- _YOUR INSTRUCTIONS_
In full and without change, repeat the records shown below.

- _INFORMATION SHOWN_
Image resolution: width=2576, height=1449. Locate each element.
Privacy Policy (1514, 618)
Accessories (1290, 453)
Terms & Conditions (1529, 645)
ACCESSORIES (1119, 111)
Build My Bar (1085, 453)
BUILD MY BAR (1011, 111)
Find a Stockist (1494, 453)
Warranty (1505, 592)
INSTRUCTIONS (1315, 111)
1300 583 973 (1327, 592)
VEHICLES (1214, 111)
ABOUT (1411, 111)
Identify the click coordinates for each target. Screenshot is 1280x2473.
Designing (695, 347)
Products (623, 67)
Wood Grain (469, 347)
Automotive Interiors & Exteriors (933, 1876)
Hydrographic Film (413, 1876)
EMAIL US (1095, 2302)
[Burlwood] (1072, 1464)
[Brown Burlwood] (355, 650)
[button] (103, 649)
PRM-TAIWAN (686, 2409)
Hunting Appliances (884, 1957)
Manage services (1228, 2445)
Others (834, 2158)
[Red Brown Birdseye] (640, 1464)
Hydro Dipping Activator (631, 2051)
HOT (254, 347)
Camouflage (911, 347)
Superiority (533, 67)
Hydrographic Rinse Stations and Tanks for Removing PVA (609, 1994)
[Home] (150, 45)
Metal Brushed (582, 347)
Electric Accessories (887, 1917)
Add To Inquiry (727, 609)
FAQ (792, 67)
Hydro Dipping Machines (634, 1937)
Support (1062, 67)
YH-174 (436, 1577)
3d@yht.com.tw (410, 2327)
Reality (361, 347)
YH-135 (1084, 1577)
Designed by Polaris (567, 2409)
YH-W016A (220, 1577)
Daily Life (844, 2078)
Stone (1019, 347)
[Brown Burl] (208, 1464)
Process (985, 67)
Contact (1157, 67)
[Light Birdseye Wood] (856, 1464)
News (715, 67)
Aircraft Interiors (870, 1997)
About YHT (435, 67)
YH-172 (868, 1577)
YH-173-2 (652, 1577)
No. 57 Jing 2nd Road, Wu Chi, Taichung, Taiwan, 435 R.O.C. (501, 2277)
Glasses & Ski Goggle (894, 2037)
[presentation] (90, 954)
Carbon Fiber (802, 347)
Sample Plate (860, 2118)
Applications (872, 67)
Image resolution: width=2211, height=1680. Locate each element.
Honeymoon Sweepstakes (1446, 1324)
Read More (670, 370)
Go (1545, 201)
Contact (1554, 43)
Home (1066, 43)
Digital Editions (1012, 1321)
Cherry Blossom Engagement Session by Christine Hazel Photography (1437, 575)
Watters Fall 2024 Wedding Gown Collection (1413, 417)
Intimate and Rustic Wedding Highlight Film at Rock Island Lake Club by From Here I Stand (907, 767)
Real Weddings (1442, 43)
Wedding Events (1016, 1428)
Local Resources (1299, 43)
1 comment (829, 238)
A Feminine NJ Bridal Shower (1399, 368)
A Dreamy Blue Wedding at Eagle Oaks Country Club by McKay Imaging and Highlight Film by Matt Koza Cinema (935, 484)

- _RESPONSE TO THIS EXERCISE_
Image resolution: width=2576, height=1449. Locate each element.
Privacy Policy (1514, 618)
Accessories (1290, 453)
Terms & Conditions (1529, 645)
ACCESSORIES (1119, 111)
Build My Bar (1085, 453)
BUILD MY BAR (1011, 111)
Find a Stockist (1494, 453)
Warranty (1505, 592)
INSTRUCTIONS (1315, 111)
1300 583 973 (1327, 592)
VEHICLES (1214, 111)
ABOUT (1411, 111)
Identify the click coordinates for each target. Screenshot is 1280x2473.
Designing (695, 347)
Products (623, 67)
Wood Grain (469, 347)
Automotive Interiors & Exteriors (933, 1876)
Hydrographic Film (413, 1876)
EMAIL US (1095, 2302)
[Burlwood] (1072, 1464)
[Brown Burlwood] (355, 650)
[button] (103, 649)
PRM-TAIWAN (686, 2409)
Hunting Appliances (884, 1957)
Manage services (1228, 2445)
Others (834, 2158)
[Red Brown Birdseye] (640, 1464)
Hydro Dipping Activator (631, 2051)
HOT (254, 347)
Camouflage (911, 347)
Superiority (533, 67)
Hydrographic Rinse Stations and Tanks for Removing PVA (609, 1994)
[Home] (150, 45)
Metal Brushed (582, 347)
Electric Accessories (887, 1917)
Add To Inquiry (727, 609)
FAQ (792, 67)
Hydro Dipping Machines (634, 1937)
Support (1062, 67)
YH-174 (436, 1577)
3d@yht.com.tw (410, 2327)
Reality (361, 347)
YH-135 (1084, 1577)
Designed by Polaris (567, 2409)
YH-W016A (220, 1577)
Daily Life (844, 2078)
Stone (1019, 347)
[Brown Burl] (208, 1464)
Process (985, 67)
Contact (1157, 67)
[Light Birdseye Wood] (856, 1464)
News (715, 67)
Aircraft Interiors (870, 1997)
About YHT (435, 67)
YH-172 (868, 1577)
YH-173-2 (652, 1577)
No. 57 Jing 2nd Road, Wu Chi, Taichung, Taiwan, 435 R.O.C. (501, 2277)
Glasses & Ski Goggle (894, 2037)
[presentation] (90, 954)
Carbon Fiber (802, 347)
Sample Plate (860, 2118)
Applications (872, 67)
Image resolution: width=2211, height=1680. Locate each element.
Honeymoon Sweepstakes (1446, 1324)
Read More (670, 370)
Go (1545, 201)
Contact (1554, 43)
Home (1066, 43)
Digital Editions (1012, 1321)
Cherry Blossom Engagement Session by Christine Hazel Photography (1437, 575)
Watters Fall 2024 Wedding Gown Collection (1413, 417)
Intimate and Rustic Wedding Highlight Film at Rock Island Lake Club by From Here I Stand (907, 767)
Real Weddings (1442, 43)
Wedding Events (1016, 1428)
Local Resources (1299, 43)
1 comment (829, 238)
A Feminine NJ Bridal Shower (1399, 368)
A Dreamy Blue Wedding at Eagle Oaks Country Club by McKay Imaging and Highlight Film by Matt Koza Cinema (935, 484)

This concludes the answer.